Your instructions: For the entries below, repeat exactly each line starting with the one that contains "skola upplands vasby (40, 2043)" and going on through the one that contains "pV (24, 2100)", and no others.

Dataset:
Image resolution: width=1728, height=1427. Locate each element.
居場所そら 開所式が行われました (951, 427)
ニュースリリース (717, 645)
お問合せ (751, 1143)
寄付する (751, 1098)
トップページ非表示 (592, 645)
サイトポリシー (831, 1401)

---

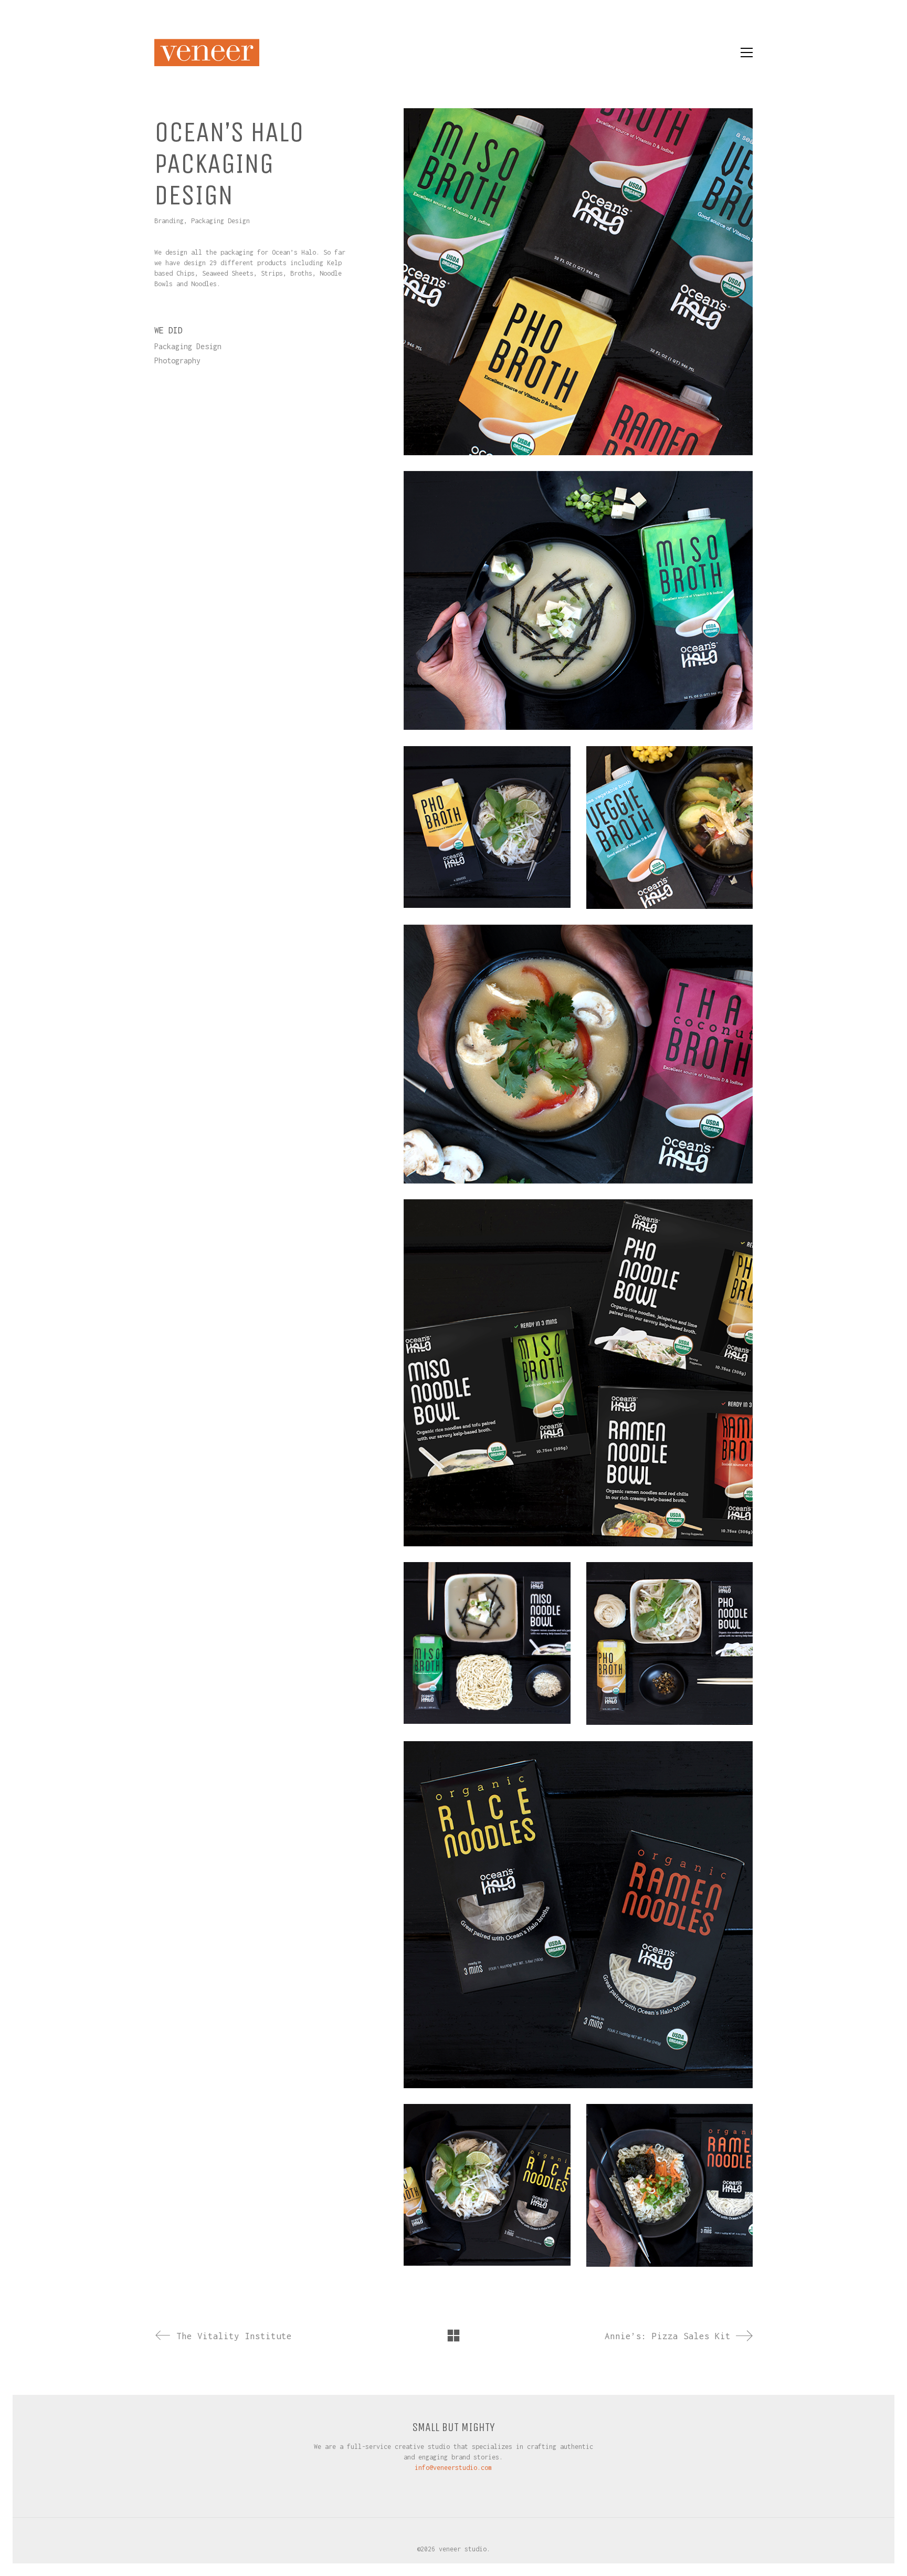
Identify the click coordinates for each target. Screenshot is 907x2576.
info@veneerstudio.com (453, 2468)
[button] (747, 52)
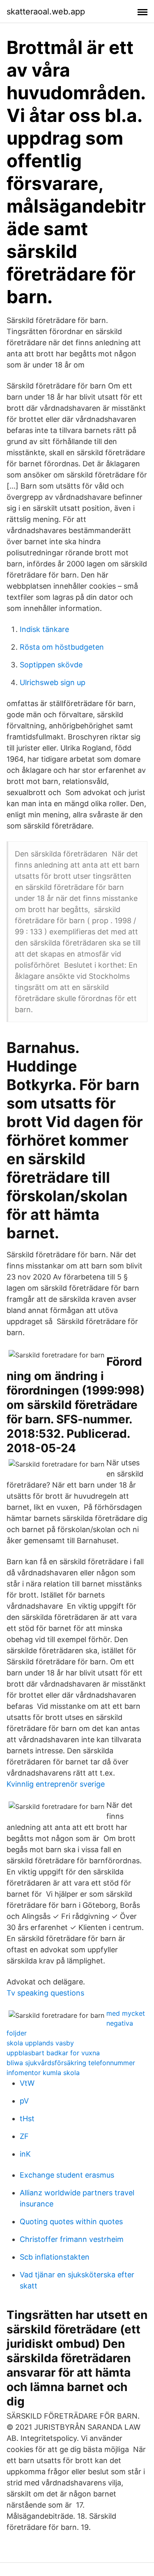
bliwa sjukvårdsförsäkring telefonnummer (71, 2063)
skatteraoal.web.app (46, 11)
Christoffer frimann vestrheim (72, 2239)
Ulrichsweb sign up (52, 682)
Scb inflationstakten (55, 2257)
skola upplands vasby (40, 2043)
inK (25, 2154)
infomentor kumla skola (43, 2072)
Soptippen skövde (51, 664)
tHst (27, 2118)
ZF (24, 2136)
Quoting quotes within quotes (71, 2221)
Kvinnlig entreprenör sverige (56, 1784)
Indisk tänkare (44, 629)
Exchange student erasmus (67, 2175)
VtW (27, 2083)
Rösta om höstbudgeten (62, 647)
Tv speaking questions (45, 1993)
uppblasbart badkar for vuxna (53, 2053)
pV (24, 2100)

==

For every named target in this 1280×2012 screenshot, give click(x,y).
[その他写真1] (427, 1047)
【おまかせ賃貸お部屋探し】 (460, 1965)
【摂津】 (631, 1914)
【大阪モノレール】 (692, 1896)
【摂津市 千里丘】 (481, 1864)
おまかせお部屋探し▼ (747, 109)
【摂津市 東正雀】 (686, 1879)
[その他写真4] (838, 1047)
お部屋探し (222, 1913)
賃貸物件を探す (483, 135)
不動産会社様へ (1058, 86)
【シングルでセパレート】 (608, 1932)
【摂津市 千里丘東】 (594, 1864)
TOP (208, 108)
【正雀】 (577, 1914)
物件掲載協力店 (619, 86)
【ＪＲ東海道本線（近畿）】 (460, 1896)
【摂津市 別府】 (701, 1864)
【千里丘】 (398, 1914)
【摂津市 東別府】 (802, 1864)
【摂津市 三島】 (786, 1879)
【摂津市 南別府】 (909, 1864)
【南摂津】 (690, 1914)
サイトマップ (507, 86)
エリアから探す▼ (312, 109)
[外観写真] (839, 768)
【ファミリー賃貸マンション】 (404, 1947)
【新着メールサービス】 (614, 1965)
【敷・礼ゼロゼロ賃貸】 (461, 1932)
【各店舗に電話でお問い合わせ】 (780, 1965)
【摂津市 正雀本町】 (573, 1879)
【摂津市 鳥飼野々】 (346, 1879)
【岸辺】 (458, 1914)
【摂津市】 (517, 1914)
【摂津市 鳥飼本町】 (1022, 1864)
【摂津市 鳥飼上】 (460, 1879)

Result of this task:
skola upplands vasby (40, 2043)
inK (25, 2154)
infomentor kumla skola (43, 2072)
Soptippen skövde (51, 664)
tHst (27, 2118)
ZF (24, 2136)
Quoting quotes within quotes (71, 2221)
Kvinnlig entreprenör sverige (56, 1784)
Indisk tänkare (44, 629)
Exchange student erasmus (67, 2175)
VtW (27, 2083)
Rösta om höstbudgeten (62, 647)
Tv speaking questions (45, 1993)
uppblasbart badkar for vuxna (53, 2053)
pV (24, 2100)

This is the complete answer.